Помню прозрачные глаза и тихий, струящийся голос Марины Басмановой и непоседливого Андрюшу, ее сына, рыжеволосого в своего великого отца, Иосифа Бродского. Приезжали родственники Сомовых-Михайловых из Москвы, редко из Парижа, куда эмигрировала часть семьи, – все в этом доме были неординарными, с потаенными историями биографий, о некоторых фрагментах которых не принято было говорить.

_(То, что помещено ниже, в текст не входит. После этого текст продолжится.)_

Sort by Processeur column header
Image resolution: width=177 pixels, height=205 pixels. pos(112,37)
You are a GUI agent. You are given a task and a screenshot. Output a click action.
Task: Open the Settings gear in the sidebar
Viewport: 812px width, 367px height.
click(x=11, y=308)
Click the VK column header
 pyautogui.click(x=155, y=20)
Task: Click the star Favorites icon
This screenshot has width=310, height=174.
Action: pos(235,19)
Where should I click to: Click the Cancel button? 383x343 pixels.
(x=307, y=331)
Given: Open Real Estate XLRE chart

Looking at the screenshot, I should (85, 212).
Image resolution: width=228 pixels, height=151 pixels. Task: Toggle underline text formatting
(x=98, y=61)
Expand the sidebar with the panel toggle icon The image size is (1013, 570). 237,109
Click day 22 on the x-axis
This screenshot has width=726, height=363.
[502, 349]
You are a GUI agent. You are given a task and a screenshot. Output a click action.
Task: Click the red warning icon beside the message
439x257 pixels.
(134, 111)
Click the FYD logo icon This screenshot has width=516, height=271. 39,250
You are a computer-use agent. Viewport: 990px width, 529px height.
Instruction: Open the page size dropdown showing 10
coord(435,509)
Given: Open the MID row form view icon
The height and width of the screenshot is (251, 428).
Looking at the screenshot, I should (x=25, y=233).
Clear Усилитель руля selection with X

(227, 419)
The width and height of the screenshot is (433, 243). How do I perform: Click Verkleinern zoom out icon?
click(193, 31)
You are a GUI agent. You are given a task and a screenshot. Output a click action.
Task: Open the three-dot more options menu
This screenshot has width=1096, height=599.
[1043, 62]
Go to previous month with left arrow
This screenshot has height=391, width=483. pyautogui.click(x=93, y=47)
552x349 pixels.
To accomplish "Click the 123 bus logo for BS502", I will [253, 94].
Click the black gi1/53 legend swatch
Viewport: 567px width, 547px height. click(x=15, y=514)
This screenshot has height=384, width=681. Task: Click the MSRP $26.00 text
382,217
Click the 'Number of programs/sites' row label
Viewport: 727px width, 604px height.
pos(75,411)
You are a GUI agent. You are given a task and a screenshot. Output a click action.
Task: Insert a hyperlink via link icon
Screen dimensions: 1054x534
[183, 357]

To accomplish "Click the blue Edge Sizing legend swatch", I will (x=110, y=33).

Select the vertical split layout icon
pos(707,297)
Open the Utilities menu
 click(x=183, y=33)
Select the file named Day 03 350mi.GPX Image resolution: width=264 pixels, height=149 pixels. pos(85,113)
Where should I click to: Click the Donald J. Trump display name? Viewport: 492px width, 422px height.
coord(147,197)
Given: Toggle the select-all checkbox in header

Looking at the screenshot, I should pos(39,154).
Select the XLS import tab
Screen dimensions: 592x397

Первое время я чувствовала себя в доме Михайловых провинциальной дикаркой. Садясь за обеденный стол, я с испугом смотрела на ряды вилок и ножей, выстроившихся рядом со старинными тарелками и фужерами, пугающими блеском и красотой. Необходимость весь обед или ужин держать спину и не позволять себе позы мало-мальски вальяжные; необходимость оставаться за столом, пока хозяйка не даст знак окончания трапезы; необходимость испрашивать разрешения выйти из-за стола в самом крайнем случае; необходимость управляться с приборами, не делая громких звуков и суетливых движений; необходимость быть внимательной к застольному разговору, потому как в любое мгновение кто-либо может обратиться к тебе с вопросом или каким-либо высказыванием… Весь уклад жизни в этом доме дисциплинировал, концентрировал, приучал к собранности и вниманию.
В воскресенья мы ездили за город. Это могли быть и Павловск, и Пушкин, и Ораниенбаум, Петергоф, Стрельна, Гатчина… Бралась сумка со снедью и обязательно книга, которая становилась смыслом поездки. Любой привал использовался для чтения вслух. Читала Аля. Ее монотонная, отстраненная манера произнесения текстов действовала на меня околдовывающе. Особенно неординарно Аля читала поэзию, которую прекрасно знала, которой жила. Именно Аля принесла в мое детское существование Ахматову, не школьного Пушкина, тогда еще запрещенных Цветаеву и Пастернака. В этом доме меня научили понимать живопись, рисунок, акварель, фотографию… В этом доме привили необходимость читать, изучать, наблюдать, вслушиваться. Мы ходили в Большой зал Филармонии на все знаменательные музыкальные события, это было частью познания мира и человека. Когда мне требовалась помощь в учебном процессе, будь то математика или русский, Аля с невероятным терпением занималась со мной, вытягивая из троек и двоек. В одиннадцать лет меня отвели в эрмитажную воскресную школу. Несколько лет каждое воскресенье я приходила в Эрмитаж и вместе с группой ровесников бродила по залам музея, вслушиваясь в рассказы экскурсовода, всматриваясь в великие полотна, в сочетания линий и цвета, расшифровывая смыслы. Самое чудесное – когда музей закрывался для обычных посетителей и мы, дети, оставались в гулких, пустынных залах одни… и тогда фантазия вскипала, представлялись сценки из дворцовой жизни, где я была главным участником и главным действующим лицом. Я знала каждый закоулок, каждый коридор этого величайшего музея, и если первое время безлюдность залов вызывала страх, то со временем это стало главным, манящим соблазном.
Белка – так звали близкую приятельницу Михайловых, очаровательную даму, вдову директора Кировского театра, жившую по соседству – на Крюковом канале. Ее уютная, утопающая в полумраке квартира занимала второй этаж небольшого особняка. Окна смотрели на канал, диагонально был виден Кировский-Мариинский театр, другая диагональ выходила на мрачные краснокирпичные стены Новой Голландии. Я любила этот дом, любила душный запах пудры и французских духов, струящийся по комнатам, любила и с восхищением общалась с хозяйкой дома – Белочкой, как принято было ее называть, невзирая на возраст и статус.